According to recent Kaspersky Security Network Data for corporate users, South Africa, Kenya, and Nigeria experienced significantly more backdoor computer malware in Q2 2022 compared to the previous quarter. South Africa itself saw the highest number of backdoor detections (11,872 cases), representing a 140% increase between quarters.
The severity of these kinds of threats should be prompting IT leaders to consider the best course of action regarding infrastructure and data hosting solutions that best meet their needs. The goal is to go from “half-baked” to “baked-in”, and by understanding those threats and the security measures that can mitigate them, businesses can devise an ideal and secure system.
Know your enemy
We are fast approaching a point where no business can effectively operate without some kind of digital infrastructure in place, ranging from a single cellphone to an entire dedicated data centre. But there is no discrepancy when it comes to how cyberattackers choose their targets and pose threats across the spectrum.
For some, those threats are very straightforward.

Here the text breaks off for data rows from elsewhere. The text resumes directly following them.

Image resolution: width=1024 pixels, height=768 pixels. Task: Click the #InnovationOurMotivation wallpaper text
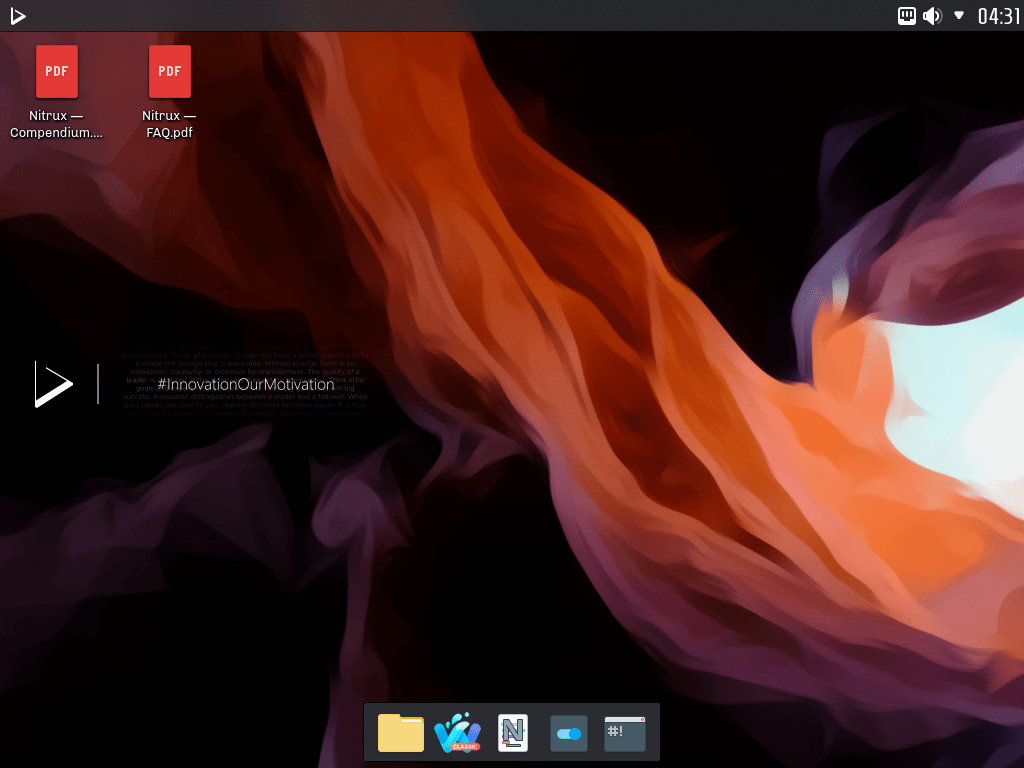pyautogui.click(x=246, y=384)
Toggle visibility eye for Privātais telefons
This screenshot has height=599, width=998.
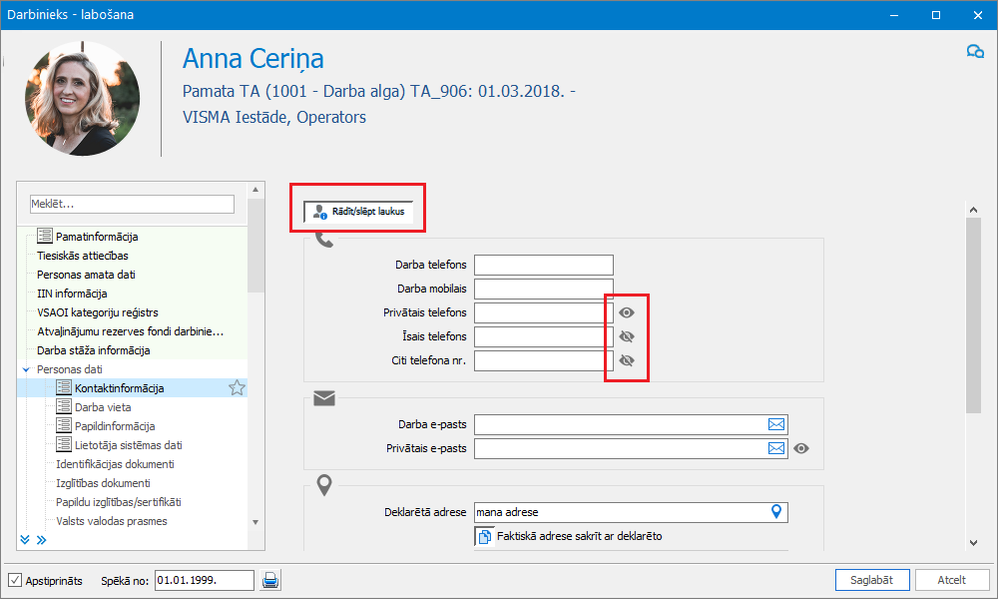pos(627,313)
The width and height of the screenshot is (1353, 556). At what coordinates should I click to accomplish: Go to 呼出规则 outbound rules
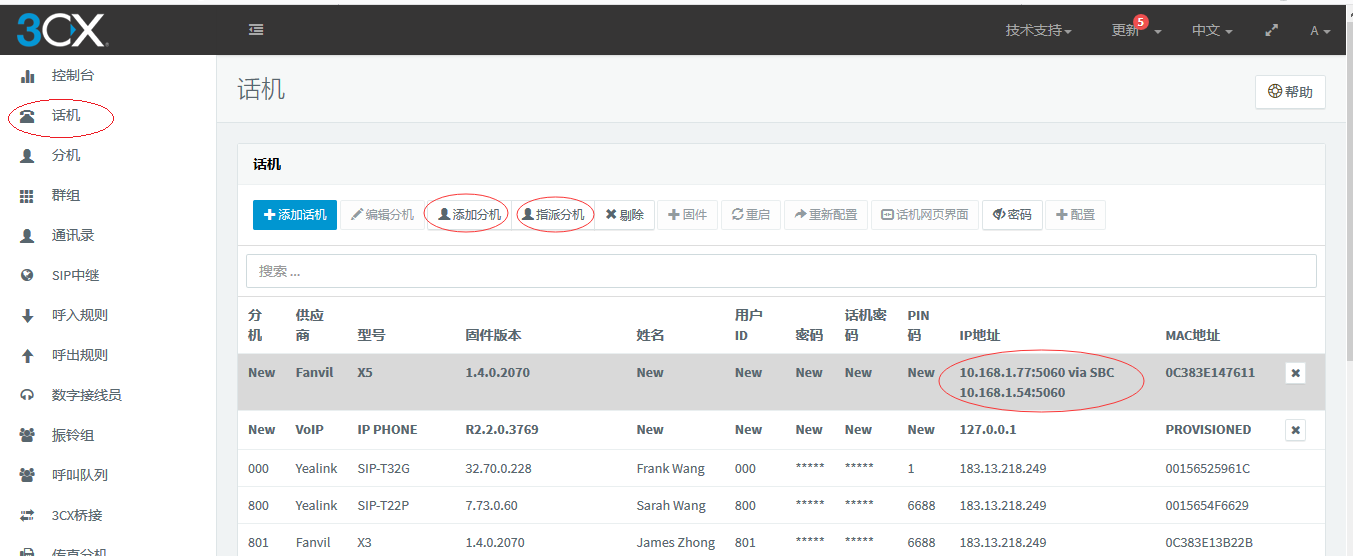pyautogui.click(x=79, y=356)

This includes malware, malicious software that can block network access or steal company information by transmitting it from its source, and phishing, which exploits complacency and carelessness by posing as legitimate communications. These kinds of threats are mitigated through staying aware and vigilant, and this is always worth repeating.

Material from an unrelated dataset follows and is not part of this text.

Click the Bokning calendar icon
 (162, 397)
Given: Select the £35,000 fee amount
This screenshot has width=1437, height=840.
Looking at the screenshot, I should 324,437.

But for others, especially businesses that maintain comprehensive IT and data management solutions, the threats can be more severe and, most concernedly, unpredictable. Man-in-the-middle attacks take advantage of unsecure connections, while distributed-denial-of-service (DDoS) attacks have the potential to take down systems and networks and bring business operations to a complete halt. Scalability applies both ways: the bigger the system, the bigger the consequence.
Keeping up to date
We could spend days talking about what behaviour is best suited to counter cyberattacks and what systems we can put in place to prevent them, but another element to consider is complacency. Many businesses view their cybersecurity strategies as something they implement once and then forget about for the medium term. Failing to keep up with the latest developments, as well as not keeping your solutions up to date, can be a fatal mistake.
An example of this can be found in old versions of the Microsoft Office suite, which remains a main target for attackers. Kaspersky found that in Q2 2022, vulnerabilities in old Office versions accounted for 82% of all exploits across different platforms. For many businesses, Microsoft Office is essential for maintaining high productivity and efficiency levels, ranging from simply creating content and keeping daily track of data to serving as the central point of all in-house communications and cloud storage.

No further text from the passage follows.